Les amas globulaires sont généralement beaucoup plus grands que les amas ouverts et sont étroitement liés par la gravitation. Ils sont beaucoup plus densément peuplés, avec des populations allant de quelques dizaines de milliers à des millions d’étoiles. L’intense attraction gravitationnelle entre les étoiles serrées les unes contre les autres donne aux amas globulaires leur forme régulière et sphérique. Ils sont peuplés d’étoiles plus vieilles et plus rouges que les amas ouverts (qui pourraient se disperser avant que leurs étoiles ne deviennent vraiment vieilles). Leur attraction gravitationnelle considérable les rend très stables, et ils peuvent donc avoir une durée de vie extrêmement longue, survivant à des milliards d’années. Ils sont associés à tous les types de galaxies, et dans la Milky Way they are found in the halo and the bulge.
All star clusters are of great interest to astronomers, because their constituent stars all formed at approximately the same time and location, and had similar initial composition. Therefore stellar clusters offer unique insights into how stars form and evolve. It is very challenging to observe individual stars within globular clusters, however, as they are so densely packed.
Les amas globulaires sont des amas stables et étroitement liés de dizaines de milliers à des millions d’étoiles. Ils sont associés à tous les types de galaxies. Crédit : ;” data-gt-translate-attributes=”[{” attribute=””>NASA & ESA
Hubble revolutionized the study of globular clusters, as it is almost impossible to distinguish the stars in globular clusters from one another with ground-based telescopes. Hubble has been used to study what kind of stars globular clusters are made up of, how they evolve and the role of gravity in these dense systems.

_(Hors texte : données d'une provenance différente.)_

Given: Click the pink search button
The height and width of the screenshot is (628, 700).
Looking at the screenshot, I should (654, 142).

In 2021, new data from Hubble led to the first measurement of the extent of a collection of black holes in a core-collapsed globular cluster. Scientists were expecting to find an intermediate-mass black hole at the heart of NGC 6397, but instead they found evidence of a concentration of smaller black holes lurking there. This discovery raised the question of whether mergers of these tightly packed black holes in core-collapsed globular clusters may be an important source of gravitational waves.

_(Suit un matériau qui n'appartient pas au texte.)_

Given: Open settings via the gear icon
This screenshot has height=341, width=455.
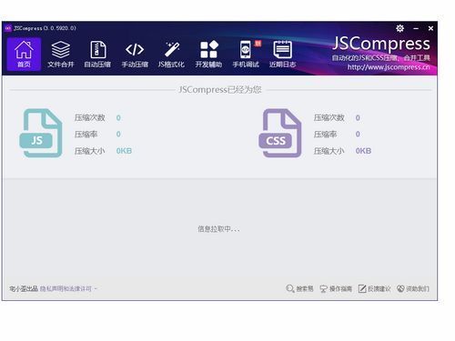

Hubble was the first telescope to directly observe white dwarfs in globular star clusters, which astronomers reported as the dimmest stars ever seen in a globular star cluster. This study also focused on NGC 6397, one of the closest globular clusters to Earth. By seeing the whole range of stars in this area, researchers garnered new insights into the age, origin, and evolution of the cluster.

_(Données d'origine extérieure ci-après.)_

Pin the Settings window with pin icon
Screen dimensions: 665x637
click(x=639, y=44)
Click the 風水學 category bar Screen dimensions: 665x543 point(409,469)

The telescope has also contributed to our understanding of a special type of re-invigorated stars in globular clusters, known as blue stragglers. Under certain circumstances, stars receive extra fuel that bulks them up and substantially brightens them. This can happen if one star pulls matter off a neighbor, or if they collide. Blue stragglers therefore appear to regress from ‘old age’ back to a hotter and brighter ‘youth’, gaining a new lease on life in the process.
Hubble’s collection of imagery of globular clusters can be explored here. This includes a stunning image of Messier 15, which is one of the oldest globular clusters known, with an age of around 12 billion years.